Like bees to flowers, media companies are flocking to the Hispanic market in anticipation that census
data is going to show as many as 50 million Latinos in the U.S. population. The latest entry is Fox News Latino, a website that will go live early Tuesday morning.
Not a breaking-news site -- "We won't be refreshing the content every 10 seconds," says manager Francisco Cortes -- Fox News Latino will focus on longer features and analyses of news of particular interest to Hispanics. Among the stories it will cover this week: whether the political controversy over immigration will mobilize Latin voters next month. A campaign announced last week by entertainer Ricky Martin to garner Hispanic support for gay and lesbian rights. A look at the problems of Latino Muslims in the United States.
"We'll also have a story on how the Spanish-language skills of third- and fourth-generation Latinos decline so severely," says Cortes, 34, whose mother is from Puerto Rico. "That one really hits home for me. My own son will not speak Spanish. If I speak it to him in front of his friends, he acts embarrassed."

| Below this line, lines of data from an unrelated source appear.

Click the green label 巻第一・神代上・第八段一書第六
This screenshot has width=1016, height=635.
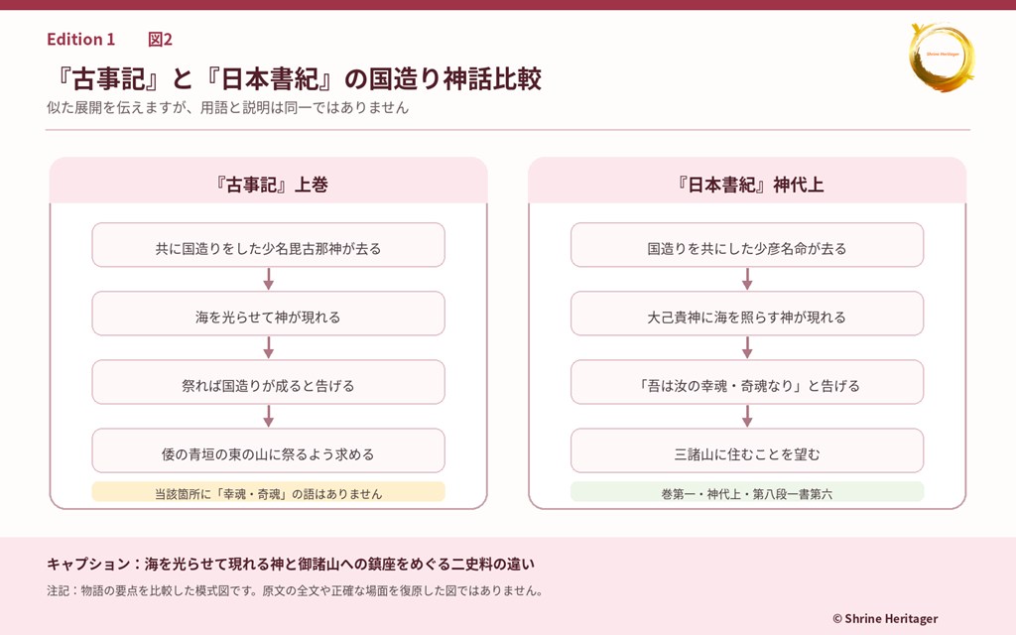tap(747, 492)
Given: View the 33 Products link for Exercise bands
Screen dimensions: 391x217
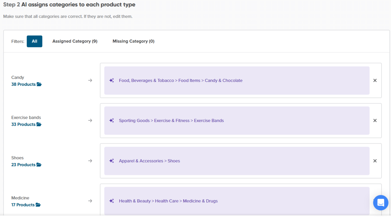Looking at the screenshot, I should (23, 125).
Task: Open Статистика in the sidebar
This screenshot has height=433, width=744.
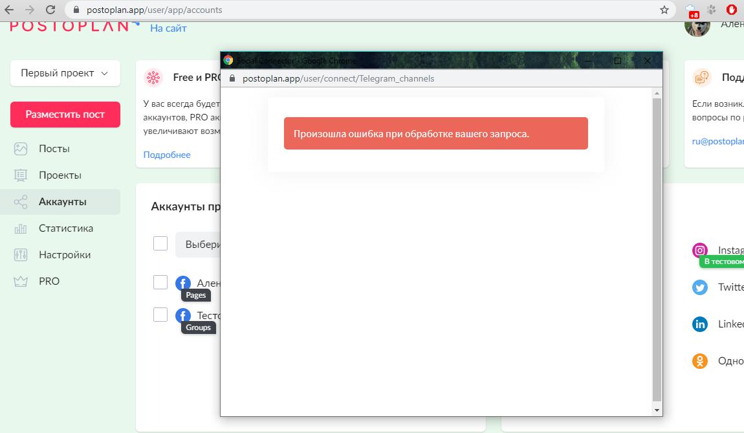Action: point(65,228)
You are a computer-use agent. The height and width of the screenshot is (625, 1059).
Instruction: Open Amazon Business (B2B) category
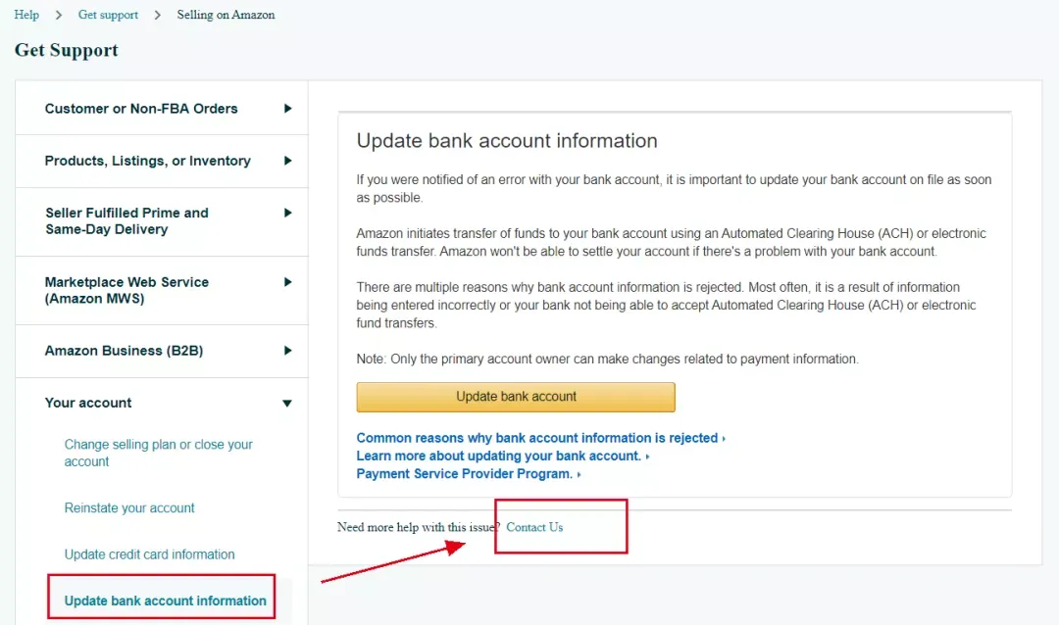coord(124,351)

Cortes' son, though, won't have any problem reading the website: Though a portion of the site will be in Spanish, Fox News Latino will be mostly written in English. "We're trying to reach the second and third generations of U.S. Latinos," says managing editor Alberto Vourvoulias-Bush, who grew up in Guatemala before getting undergraduate and graduate degrees from Ivy League schools. "We're aiming at Latinos whose first language is English, who inform themselves in English, who are deeply American, but share some of the cultural sensibilities of their parents or grandparents."
It's an audience that Fox News Latino bosses firmly believe is underserved. While the Internet is dotted with news and lifestyle sites aimed at U.S. Hispanics -- Univision, Telemundo, CNN and AOL are all major players in the market -- they're mostly in Spanish.
"Right now there's no exact competition for us," says Cortes. "No one else is targeting U.S. Latinos in English on-line, and we think it's a huge audience.'
What Fox News Latino isn't: a precursor to a Spanish-language television version of Fox News. Not yet, anyway. "That's nowhere in sight," says Cortes. "Though, trust me, it's in the back of my mind."